◆ Aufgabe A
Schreiben Sie aus dem Interview mit Bischof Mixa alles von „Interview mit Bischof“ bis hinunter zu „ein Gespräch bittet.“ wortgetreu ab.
◆ Aufgabe B
Beantworten Sie zum Interview mit Bischof Mixa diese Fragen:
(i) In welcher Zeitung erschien das Interview?
(ii) Welches Datum steht über dem Interview?
(iii) Als wen sollen die Leute der Zeitung Mixa nach seinen eigenen Worten kennenlernen?
◆ Aufgabe C
Setzen Sie das Interview mit Bischof Mixa im Anschluss an den letzten gezeigten Satz fort.

◆ Textauszug

┄┄┄┄┄┄┄┄┄┄

Freitag, 15. April 2011

Interview mit Bischof Mixa...

... in Donaukurier:
    Es ist ungewöhnlich, dass eine öffentliche Person in so einer Situation selbst anruft und um ein Gespräch bittet.

    Mixa: Ich habe mir gedacht, warum soll ich über die Berichte im DONAUKURIER schimpfen und gegen ihn zu Felde ziehen. Ich will mal mit denen selber reden, die müssen das Monster Mixa auch mal kennen lernen.

    Ihre Vitalität und Offenheit haben Sie jedenfalls nicht eingebüßt.

┄┄┄┄┄┄┄┄┄┄

Gespeicherte Dateneinträge:
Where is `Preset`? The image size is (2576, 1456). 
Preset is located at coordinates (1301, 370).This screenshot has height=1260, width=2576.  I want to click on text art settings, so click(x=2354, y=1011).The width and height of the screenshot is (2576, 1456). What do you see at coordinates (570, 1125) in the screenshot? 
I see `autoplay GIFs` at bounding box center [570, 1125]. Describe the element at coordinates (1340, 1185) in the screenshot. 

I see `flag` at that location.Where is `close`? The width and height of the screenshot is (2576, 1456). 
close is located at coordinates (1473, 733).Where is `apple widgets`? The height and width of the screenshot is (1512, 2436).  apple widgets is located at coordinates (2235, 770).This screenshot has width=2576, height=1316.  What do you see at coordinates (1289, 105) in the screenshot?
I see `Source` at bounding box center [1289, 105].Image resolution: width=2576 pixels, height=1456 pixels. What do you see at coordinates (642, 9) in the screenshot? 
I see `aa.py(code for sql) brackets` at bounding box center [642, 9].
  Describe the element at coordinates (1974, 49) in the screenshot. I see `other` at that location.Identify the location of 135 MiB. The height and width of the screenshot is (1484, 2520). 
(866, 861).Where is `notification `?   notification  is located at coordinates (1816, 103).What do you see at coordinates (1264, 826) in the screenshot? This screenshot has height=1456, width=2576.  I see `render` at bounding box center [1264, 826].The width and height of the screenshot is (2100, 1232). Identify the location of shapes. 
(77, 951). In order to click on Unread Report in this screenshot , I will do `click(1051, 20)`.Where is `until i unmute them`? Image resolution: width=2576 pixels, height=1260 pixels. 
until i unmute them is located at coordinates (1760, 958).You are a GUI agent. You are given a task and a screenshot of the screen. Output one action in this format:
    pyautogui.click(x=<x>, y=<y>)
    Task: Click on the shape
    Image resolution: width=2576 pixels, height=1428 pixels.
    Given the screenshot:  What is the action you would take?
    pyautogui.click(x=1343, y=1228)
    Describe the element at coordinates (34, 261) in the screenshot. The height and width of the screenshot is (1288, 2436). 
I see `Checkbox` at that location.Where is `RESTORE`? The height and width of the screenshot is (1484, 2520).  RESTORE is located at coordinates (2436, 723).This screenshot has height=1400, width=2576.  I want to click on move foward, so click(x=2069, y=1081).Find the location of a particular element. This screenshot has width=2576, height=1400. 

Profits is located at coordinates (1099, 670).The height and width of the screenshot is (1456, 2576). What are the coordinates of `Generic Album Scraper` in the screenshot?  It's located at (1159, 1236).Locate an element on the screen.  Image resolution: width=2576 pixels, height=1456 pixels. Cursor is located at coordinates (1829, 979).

┄┄┄┄┄┄┄┄┄┄

◆ Antwort A
Interview mit Bischof Mixa...

... in Donaukurier:
    Es ist ungewöhnlich, dass eine öffentliche Person in so einer Situation selbst anruft und um ein Gespräch bittet.

◆ Antwort B
(i) Im Donaukurier.
(ii) Freitag, 15. April 2011.
(iii) Als „das Monster Mixa“.

◆ Antwort C
    Mixa: Das ist nicht auf eigene Kraft und Tugendhaftigkeit zurückzuführen. Da rechne ich schon mit der Gnade Gottes. Man kann sich entweder verbittert in ein Loch verkriechen oder sagen: aushalten, und dann schaun wir mal weiter. Dazu war ich zu lange Pfarrer. Ich war nicht abgehoben und distanziert zu den Leuten. Ich war immer mitten unter den Leuten. Das hat mir für meinen Bischofsdienst ungeheuer geholfen. Ich steige da gern in das Programm der Neuevangelisierung ein.